On Thu, May 30, 2002 at 08:56:36AM -0500, Mala Anand wrote:
>                                                                                                                                                
>                       dipankar@beaverton.ibm.co                                                                                                
>                       m                                To:       BALBIR SINGH <balbir.singh@wipro.com>                                         
> 
> >The per-cpu data allocator allocates one copy for *each* CPU.
> >It uses the slab allocator underneath. Eventually, when/if we have
> >per-cpu/numa-node slab allocation, the per-cpu data allocator
> >can allocate every CPU's copy from memory closest to it.
> 
> Does this mean that memory allocation will happen in "each" CPU?
> Do slab allocator allocate the memory in each cpu? Your per-cpu
> data allocator sounds like the hot list skbs that are in the tcpip stack
> in the sense it is one level above the slab allocator and the list is
> kept per cpu.  If slab allocator is fixed for per cpu, do you still
> need this per-cpu data allocator?

Actually I don't know for sure what plans are afoot to fix the slab allocator
for per-cpu. One plan I heard about was allocating from per-cpu pools
rather than per-cpu copies. My requirements are similar to
the hot list skbs.
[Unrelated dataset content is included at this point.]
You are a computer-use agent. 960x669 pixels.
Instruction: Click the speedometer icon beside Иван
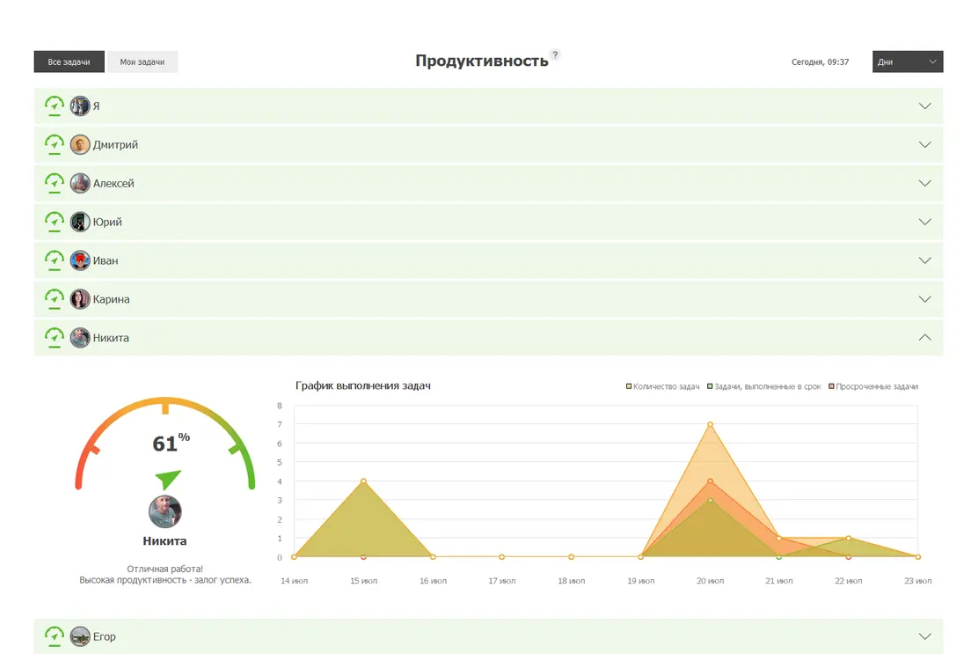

I want to do this -

	int *ctrp1, *ctrp2;
	
	ctrp1 = kmalloc_percpu(sizeof(*ctrp1), GFP_ATOMIC);
	if (ctrp1 == NULL) {
		/* recover */
	}
	ctrp2 = kmalloc_percpu(sizeof(*ctrp2), GFP_ATOMIC);
	if (ctrp2 == NULL) {
		/* recover */
	}

	*per_cpu_ptr(ctrp1, smp_processor_id())++;
	this_cpu_ptr(ctrp2)++;

Now I can allocate by making ctrp1/ctrp2 point to an array
of NR_CPUS and kmalloc() memory for each CPU's copy of the
int. This is simple and will work. 

	void **ptrs = kmalloc(sizeof(*ptrs) * NR_CPUS, flags);

	if (!ptrs) return NULL;
	for (i = 0; i < NR_CPUS; i++) {
	      ptrs[i] = kmalloc(size, flags);
	      if (!ptrs[i])
		      goto unwind_oom;
	}


However I would like to use kmalloc_percpu() for allocating very 
small objects - typlically integer counters or small structures
to be used as per-cpu counters for things like dst entries and dentries.
kmalloc will waste the rest of the cache line for such small objects.
The alternative is to use a layer of code to interleave small objects
and save on space.


   CPU #0          CPU#1

 ---------       ---------         Start of cache line
   *ctrp1         *ctrp1
   *ctrp2         *ctrp2

   .               .
   .               .
   .               .
   .               .
   .               .

 ---------       ----------        End of cache line

I have an allocator that interleaves objects like this if they can be fitted
into size that is a factor of SMP_CACHE_BYTES. 

I hope someone can tell me that I don't even have to do this. Otherwise
I will go ahead and do my thing.

Thanks
-- 
Dipankar Sarma  <dipankar@in.ibm.com> http://lse.sourceforge.net
Linux Technology Center, IBM Software Lab, Bangalore, India.